Extract text from a PDF file.
$ pdfly extract-text --help
Usage: pdfly extract-text [OPTIONS] PDF
Extract text from a PDF file.
Offers an option to store the whole output in a single file, or each page's text in a different file,
allowing custom naming patterns for the output files.
┌─ Arguments ───────────────────────────────────────────────────────────────────────────────────────────────────────────┐
│ * pdf FILE [required] │
└───────────────────────────────────────────────────────────────────────────────────────────────────────────────────────┘
┌─ Options ─────────────────────────────────────────────────────────────────────────────────────────────────────────────┐
│ --output-pattern -o TEXT Naming pattern for output files. If none is entered, output is echoed. If it contains │
│ "[]" substrings, each page's text is output in a different file and the "[]" │
│ substrings in the filename are replaced by the page's index.

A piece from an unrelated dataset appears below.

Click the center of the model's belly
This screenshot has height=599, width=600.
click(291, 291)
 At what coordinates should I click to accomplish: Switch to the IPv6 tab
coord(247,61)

If there are no "[]" │
│ substrings, the output is stored in one file. │
│ --help Show this message and exit. │
└───────────────────────────────────────────────────────────────────────────────────────────────────────────────────────┘
Extract the text from the 10th page of document.pdf.
pdfly cat document.pdf 9 -o page.pdf
pdfly extract-text page.pdf
Extract the text from document.pdf and store each page's text in a file called page-X.txt, where X is the index of the page.
pdfly extract-text document.pdf -o page-[].txt